Technical specifications

1. Temperature-controlled high-frequency soil microbial respirometry system

Sampling module: 3-axis vertical slide

Repeat positioning accuracy: ±0.5mm

Number of sample vial positions: 25 (customisable)

Vial volume: 150mL (customisable)

Internal gas circuit: Teflon tube

Gas flow rate: 1L/min (adjustable)

Calibration system: 3-way gas calibration module for automatic data calibration (optional)

Temperature rise and fall rates: refer to heating and cooling system parameters

Temperature control accuracy: refer to heating and cooling system parameters

Endurance: 7*24 hours automatic operation

Operating mode: Industrial control computer

Operating voltage: 220V

Expandability: Multiple data transmission channels are reserved, additional accessories and sensors can be added according to customer requirements

2.CO₂ H₂O analysis module (standard configuration, customisable)
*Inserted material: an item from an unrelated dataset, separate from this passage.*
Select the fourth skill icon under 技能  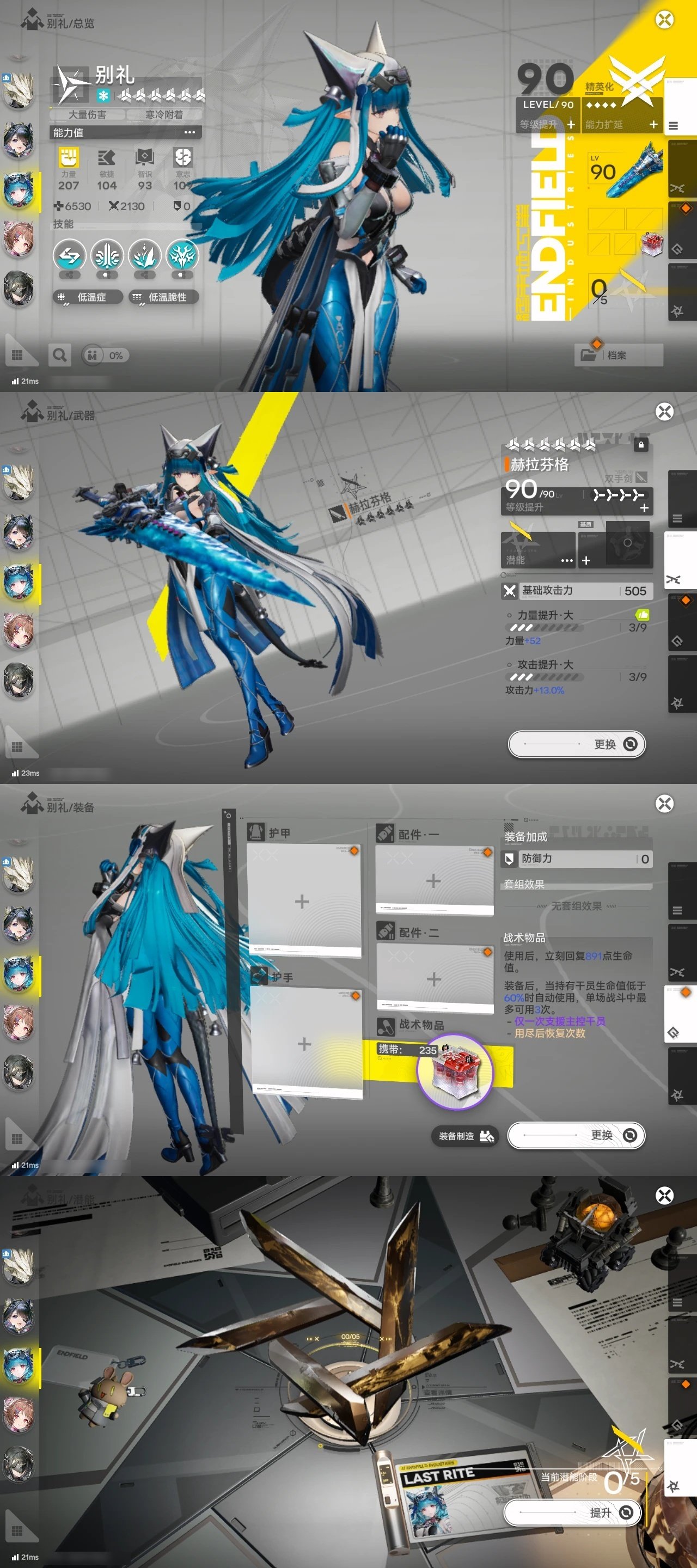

CO₂ measurement range: 0 ~ 2000 ppm (customisable)

CO₂ Accuracy: Better than ±1% of reading

CO₂ zero point drift: <0.15ppm/°C

CO₂ span drift: <0.03%/°C

CO₂ total drift: <0.4ppm/°C @ 370ppm

H₂O measurement range: 0-6%

H₂O Accuracy: Better than ±1.5% of reading

H₂O zero point drift: 3ppm/°C

H₂O span drift: <0.03%/°C

Total H₂O drift: 9ppm/°C @ 10000ppm

Sampling flow rate: 1L/min standard, adjustable

Operating temperature: -20 ~ 45 °C

Humidity: <99% R.H, non-condensing

Operating pressure: 800 ~ 1150 mbar

T90 response time: 10 s as standard, adjustable

Calibration frequency: recommended once every 12 months

Output: RS-232, analogue output

Power supply: DC: 12-30 V, 0.3 A

Control: via data interface, controlled by the system host

3. Temperature control module (standard configuration, customisable)

Temperature range (°C): -28 ~50

Temperature control: PID, cascade

Temperature stability (°C): ±0.5

Set / display resolution: 0.1 °C

Pump flow rate (l/min): 11 - 16

Pump pressure (bar): 0.23-0.45

Charge volume (L): 20

External Pt100 sensor connection: Integrated

Communication interface: RS232

Heating power: 2 kW

Cooling compression: air cooled

Weight: 31 kg

Origin and Manufacturer：China Eco-mind